In 1962, Dr. Garvey began his first residency in surgery at The Mount Sinai Hospital of New York, completing his residency in 1965. He completed residencies in surgery at the Harlem Hospital Center in 1968, and in thoracic and cardiovascular surgery at the University of Maryland Hospital in Baltimore, Maryland in 1970.
Dr. Garvey became an instructor in surgery at the Columbia University College of Physicians and Surgeons in 1971. He became the Long Island Jewish Medical Center’s acting program director for the Division of Cardiothoracic Surgery from 1980 to 1982, and assistant professor of surgery at State University of New York at Stony Brook from 1978 to 1988.
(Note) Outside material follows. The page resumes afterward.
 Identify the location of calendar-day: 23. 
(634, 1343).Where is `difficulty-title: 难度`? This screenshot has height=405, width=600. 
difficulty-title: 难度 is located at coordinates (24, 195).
Dr. Garvey also started his own private practice in 1983. He served as chief of thoracic and vascular surgery at Queens Hospital Center from 1993 to 2006. Dr. Garvey participated in speaking engagements and encouraged others to learn about his father while he seeks a pardon for his father.
“I suggest that you can do no better than reading about Marcus Garvey and certainly all his writings if you get a hold of them,” Dr. Garvey said. “It is so interesting that Garveyism is on the rise because people are looking for that ideology that represents them, who they want to be, and who they see themselves as. I think we are at that moment again.”